The environmental groups have worked with the National Environmental Law Center (NELC), which was founded in 1990.
“When the government doesn't take legal action, NELC does, winning court orders that stop illegal discharges and that impose monetary penalties for past pollution,” the law centre said on its website.
Environment Texas’s Metzger said, “We have been working for years to try to improve the enforcement programme at TCEQ [Texas Commission on Environmental Quality].”
“We participated in a review effort with TCEQ. We got nowhere with that,” he added said. “We tried legislative remedies. We got nowhere with that. Litigation was our last resort.”
Metzger said his group plans to continue looking at potential legal remedies for environmental violations.
“Shell and Chevron Phillips were pretty forthright in recognising problems at their facilities,” Metzger said. “We applaud them for being willing to own up to their mistakes.”
He added, “Clearly, our cases showed if the state had been tougher enforcers of these facilities, we could have gotten these reductions a long time ago.”
Refineries and petrochemical refineries are required to make reports to state authorities when there are operational “upsets” that result in air emissions. Groups such as the Sierra Club and Environment Texas have found those reports to contain treasure troves of emissions information that can be used in citizen suits.
Metzger said the US Environmental Protection Agency (EPA) under President Barack Obama’s administration has taken a tougher stance on air emissions.
Even so, he said, the local EPA enforcement office “has relatively few resources to take on these fights. Our participation is a vital complement”.
He added that the Texas regulatory authority also seems to have increased its enforcement actions. Enforcement actions by the TCEQ in fiscal year 2009 resulted in a record 1,756 administrative orders, up from 1,624 the previous year.

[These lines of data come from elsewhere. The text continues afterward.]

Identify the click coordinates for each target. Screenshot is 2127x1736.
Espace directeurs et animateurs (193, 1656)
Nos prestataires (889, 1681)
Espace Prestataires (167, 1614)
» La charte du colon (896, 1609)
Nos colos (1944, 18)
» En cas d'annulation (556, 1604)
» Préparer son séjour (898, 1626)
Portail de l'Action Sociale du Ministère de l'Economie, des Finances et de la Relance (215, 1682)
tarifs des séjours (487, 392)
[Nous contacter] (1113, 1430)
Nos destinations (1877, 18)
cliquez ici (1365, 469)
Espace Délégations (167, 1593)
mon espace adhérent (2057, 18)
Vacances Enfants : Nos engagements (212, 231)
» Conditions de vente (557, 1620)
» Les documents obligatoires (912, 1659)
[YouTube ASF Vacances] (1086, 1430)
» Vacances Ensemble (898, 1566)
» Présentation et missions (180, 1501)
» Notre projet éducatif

Responding to the ExxonMobil lawsuit, the TCEQ said it issued about 50 administrative orders for violations at the Baytown complex, and said it took issue with assertions that it failed to enforce environmental regulations.
However, the state agency was still not doing enough, according to Metzger.
“We’d like to see the agency push for the kinds of agreements we have been able to secure,” Metzger said. He maintained the penalties were often far less than the profits made by the violators through non-compliance.
Environmental groups were seeking an increase in the caps on penalties that can be levied by the TCEQ.
Generally, the TCEQ has a cap of $10,000 per day, per air quality violation, for the most serious violations. The Texas Sunset Advisory Commission, which reviews the performance of state agencies, recently recommended raising that cap to $25,000. Such an increase would require the approval of the state legislature.
The agencies penalties for fiscal year 2009 averaged $8,271 per administrative order.